Cholera (Vibrio cholera) - Transferred through water contaminated with bodily fluids.
Prevention: In areas where cholera may be prevalent, wash hands thoroughly, avoid fresh fruit or vegetables unless you can peel them yourself, only eat cooked food, do not drink the local water.
Tetanus (Clostridium tetani) - Transferred through contamination into wounds.
Prevention: Vaccination (note that tetanus vaccinations need updated relatively frequently compared to many other types of vaccinations) Also, be careful around rusty and dirty objects that can cause puncture wounds or cuts. Wash wounds thoroughly and apply a surface antiseptic. Leave deeper wounds open to drain (seek medical attention as appropriate).
Tuberculosis (Mycobacterium tuberculosis) - Transferred through droplets in coughs and sneezes.
Prevention: Use caution in areas where tuberculosis is common. Wear face masks, wash hands, do not touch hands to face or mouth, try to avoid enclosed spaces with those that may be infected, work in open, well ventilated areas.
Lyme Disease (Borrelia burgdorferi) - Transferred through the bite of certain ticks.
Prevention: Avoid or use caution in areas that may be infested with ticks (tall grasses, thick undergrowth, etc). Wear long pants and long sleeves, tuck pant legs into boots or socks, use insect repellents with DEET, check frequently for ticks, remove ticks carefully, apply surface antiseptic.
11. Why shouldn't you self-medicate or use antibiotics without a prescription?

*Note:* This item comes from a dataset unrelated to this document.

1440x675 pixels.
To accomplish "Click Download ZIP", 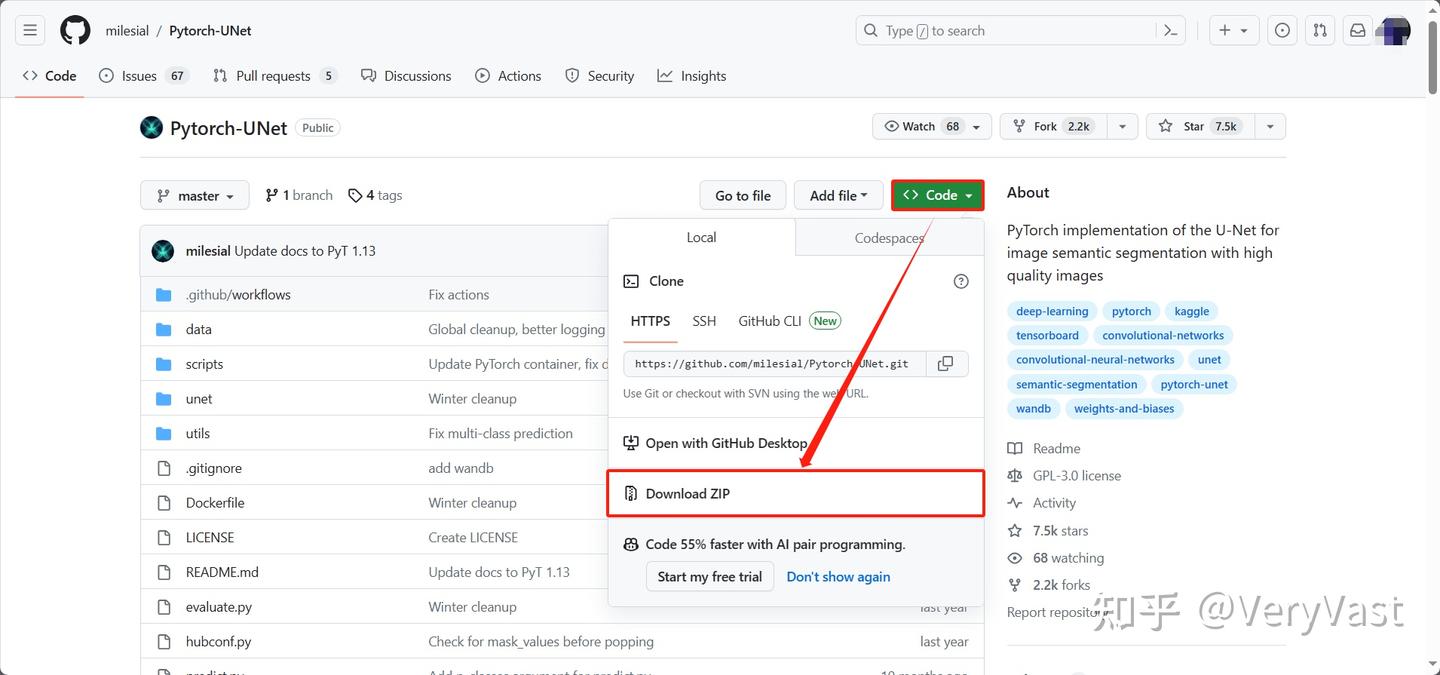I will [688, 494].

As noted above, bacteria have a unique strategy to ensure genetic variability - the presence of plasmids. In any given colony of bacteria, there are likely to be a few mutants that may survive an otherwise toxic situation (such as the presence of a certain anti-biotic). Those that survive will pass the trait on to their offspring through binary fission, but may also pass it on to other types of bacteria via the plasmids. Given the rapid pace of bacterial reproduction, this can relatively quickly lead to the development of antibiotic-resistant bacteria. Each time they develop one resistance, a different antibiotic is necessary to treat an infection. The overuse of antibiotics can accelerate the genetic transformation of bacteria, leading to new forms that become resistant to all common antibiotics, and thus making them more dangerous.